Modify

Opened 7 years ago

Closed 7 years ago

Last modified 4 years ago

#7738 closed defect (fixed)

DIR-825 B1/ rtl8366s/ port 5 Dot3StatsFCSErrors/EtherStatsDropEvents

Reported by: ghatothkach <ghatothkach@…> Owned by: juhosg
Priority: normal Milestone: Backfire 10.03.1
Component: kernel Version: Trunk
Keywords: Cc:

Description

hi

I am using the latest version as of today

KAMIKAZE (bleeding edge, r22582) ------------------

I notice

EtherStatsDropEvents                : 3880
Dot3StatsFCSErrors                  : 3880

when I do a

swconfig dev rtl8366s port 5 show

I am not sure if this is related to the LAN<>Wireless throughput
I am seeing (https://forum.openwrt.org/viewtopic.php?id=24904)
but there seems to be some defect in the driver or something for
rtl8366s.

Ghat

Attachments (0)

Change History (22)

comment:1 Changed 7 years ago by anonymous

I have exactly the same issue with same hardware.

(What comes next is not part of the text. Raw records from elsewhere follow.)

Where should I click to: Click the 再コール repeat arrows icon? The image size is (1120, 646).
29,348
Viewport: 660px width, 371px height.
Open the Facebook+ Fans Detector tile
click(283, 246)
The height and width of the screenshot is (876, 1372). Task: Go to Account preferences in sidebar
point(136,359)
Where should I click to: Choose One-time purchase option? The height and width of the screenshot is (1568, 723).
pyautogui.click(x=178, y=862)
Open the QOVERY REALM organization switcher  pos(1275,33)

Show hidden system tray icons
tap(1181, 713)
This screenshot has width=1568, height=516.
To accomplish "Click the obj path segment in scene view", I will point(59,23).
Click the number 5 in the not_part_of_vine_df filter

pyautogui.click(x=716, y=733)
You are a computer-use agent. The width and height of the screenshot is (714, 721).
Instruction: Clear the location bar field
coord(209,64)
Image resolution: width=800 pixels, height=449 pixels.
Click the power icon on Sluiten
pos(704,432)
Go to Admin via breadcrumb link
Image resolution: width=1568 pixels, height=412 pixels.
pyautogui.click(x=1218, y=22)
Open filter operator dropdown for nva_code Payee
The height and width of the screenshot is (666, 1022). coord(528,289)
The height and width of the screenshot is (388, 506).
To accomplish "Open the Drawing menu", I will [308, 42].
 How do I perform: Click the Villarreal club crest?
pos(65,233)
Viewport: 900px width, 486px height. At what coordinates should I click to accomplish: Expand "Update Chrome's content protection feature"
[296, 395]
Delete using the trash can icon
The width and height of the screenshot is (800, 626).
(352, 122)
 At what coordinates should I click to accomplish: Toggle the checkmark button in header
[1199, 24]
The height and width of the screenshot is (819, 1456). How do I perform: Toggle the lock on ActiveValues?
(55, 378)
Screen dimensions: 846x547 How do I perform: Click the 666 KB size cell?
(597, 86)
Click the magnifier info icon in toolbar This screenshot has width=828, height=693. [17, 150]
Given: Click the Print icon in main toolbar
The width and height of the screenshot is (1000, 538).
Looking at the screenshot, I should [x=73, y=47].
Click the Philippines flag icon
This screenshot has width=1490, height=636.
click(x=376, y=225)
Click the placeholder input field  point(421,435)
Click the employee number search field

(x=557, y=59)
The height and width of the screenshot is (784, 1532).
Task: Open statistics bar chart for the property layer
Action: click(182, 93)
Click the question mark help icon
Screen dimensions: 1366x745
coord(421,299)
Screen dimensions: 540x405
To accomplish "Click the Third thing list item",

EtherStatsDropEvents and Dot3StatsFCSErrors on port 5 (and only port 5).

Speed between WAN and LAN is very very slow (linked to those errors physical errors, i think so)

seen at least on OpenWRT 10.03 and 10.03.1-RC1 releases including lastest trunk release r22704.

comment:2 Changed 7 years ago by anonymous

Same problem observed here, verified also on 10.03 and 10.03.1-rc1, on a DIR-825 B2.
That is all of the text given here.